American TV crime series

Longstreet is an American crime drama that was broadcast on ABC in the 1971–1972 season (see 1971 in television). A 90-minute pilot movie of the same name aired prior to the debut of the series as an ABC Movie of the Week.

==Synopsis==
The series starred James Franciscus as insurance investigator Mike Longstreet. After a bomb hidden in a champagne bottle kills his wife, Ingrid, and leaves him blind, the title character pursues and captures the killers. He then continues his career as an insurance investigator despite his blindness. Longstreet's seeing eye dog was a white German Shepherd called Pax. The series was set in New Orleans, but was actually filmed in Los Angeles.

Mystery fiction novelist Baynard Kendrick was credited in each episode as the creator of the source material for the series. Kendrick's character, Captain Duncan Maclain, was a blind private detective with two German Shepherds.

Bruce Lee appeared in four episodes as Li Tsung, an antiques dealer and Jeet Kune Do expert who becomes Longstreet's martial arts instructor. Wikiquote has quotations from Li Tsung's teachings.

Twenty-three episodes of the show were aired before it was canceled in 1972.

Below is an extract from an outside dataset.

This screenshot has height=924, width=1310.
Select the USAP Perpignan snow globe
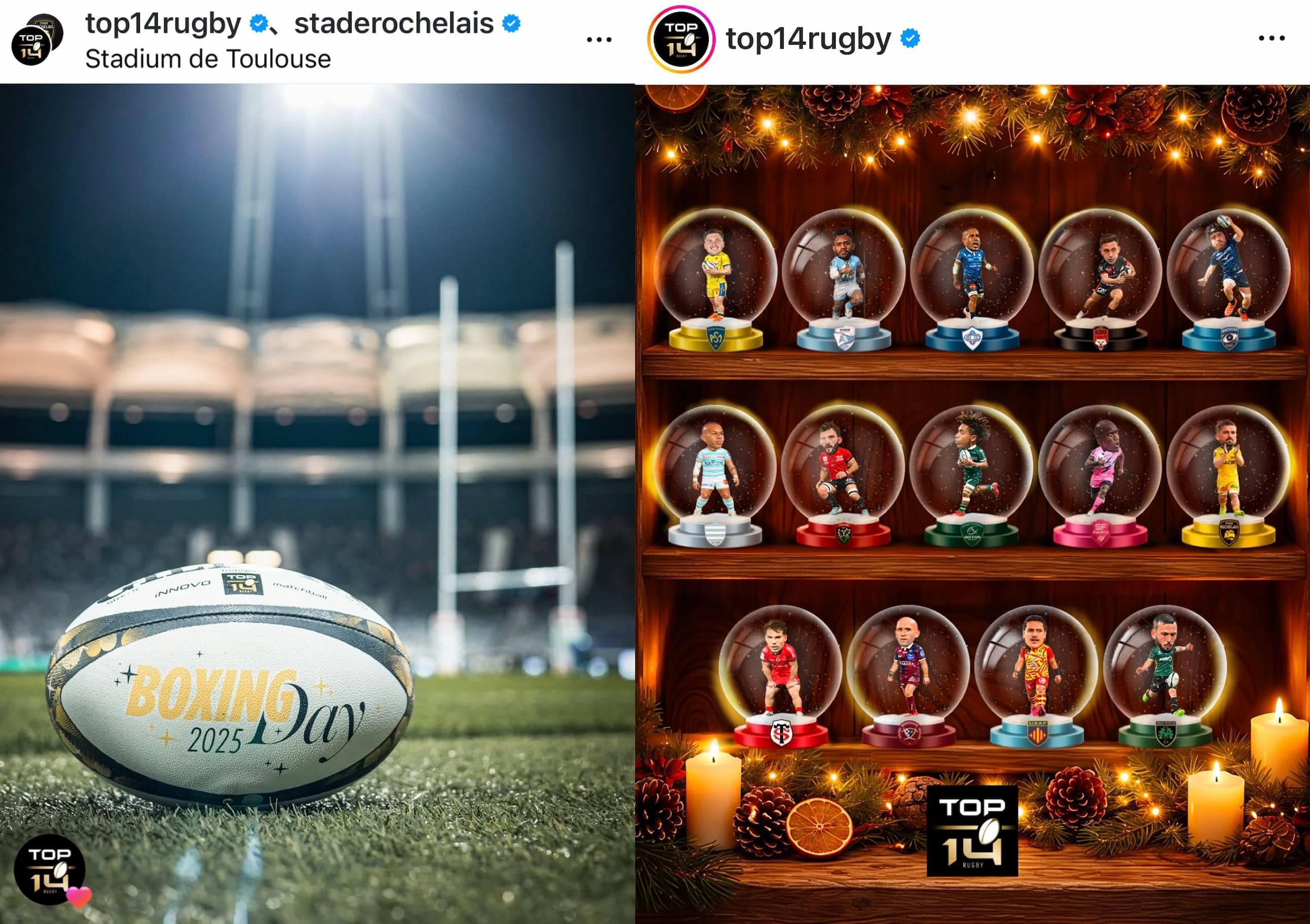pyautogui.click(x=1036, y=678)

==Regular and recurring characters==
- Mike Longstreet - James Franciscus
- Nikki Bell - Marlyn Mason 22 episodes
- Duke Paige - Peter Mark Richman 20 episodes
- Mrs. Kingston - Ann Doran 17 episodes
- Li Tsung - Bruce Lee 4 episodes

==Episodes==

===Pilot (1971)===

| Title | Directed by | Written by | Original release date | Prod. code |
| Longstreet | Joseph Sargent | Stirling Silliphant | February 23, 1971 | 100 |
Pilot TV-movie: The story of Michael Longstreet, an insurance investigator recovering from an explosion that killed his wife and took his sight. He decides to remain an investigator and find those responsible for his wife's death and his blindness.

===Season 1 (1971–72)===

| No. | Title | Directed by | Written by | Original release date | Prod. code |
| 1 | "The Way of the Intercepting Fist" | Don McDougall | Stirling Silliphant | September 16, 1971 | 102 |
Mike enlists the teachings of martial arts expert Li Tsung in order to defend himself despite his blindness. Note: This is the first of four appearances by Bruce Lee as Li Tsung.
| 2 | "A World of Perfect Complicity" | Jud Taylor | Stirling Silliphant | September 23, 1971 | 101 |
Mike and Nikki go undercover as husband and wife in an exclusive apartment building, in an attempt to discover the identity of a thief who is robbing its wealthy residents.
| 3 | "One in the Reality Column" | Don McDougall | Lionel E. Siegel | September 30, 1971 | 106 |
To prevent Mike from identifying the voice of a murderer in court, he is put through an ordeal where he is kidnapped, drugged with a hallucinogen, and left alone on a deserted ship.
| 4 | "So, Who's Fred Hornbeck?" | David Lowell Rich | Sandor Stern | October 7, 1971 | 103 |
A man who spent several years in prison for a murder he didn't commit enlists Mike's help in finding the real killer.
| 5 | "Elegy in Brass" | David Lowell Rich | Stephen Lord | October 14, 1971 | 105 |
When Mike begins investigating the murder of a Jazz Society director and the theft of two rare and valuable instruments, it leads him on a path into greed, ambition, hidden family secrets and the world of jazz music.
| 6 | "Spell Legacy Like Death" | Paul Krasny | Story by : Sy Salkowitz Teleplay by : Sy Salkowitz & Mark Rodgers | October 21, 1971 | 109 |
A dying man sets bombs around the city, and then calls Mike demanding $500,000 in ransom money. Mike suspects the bomber is someone from a case he worked in the past, as he meets with the bomber to pay the ransom. Note: This is the second of four appearances by Bruce Lee as Li Tsung.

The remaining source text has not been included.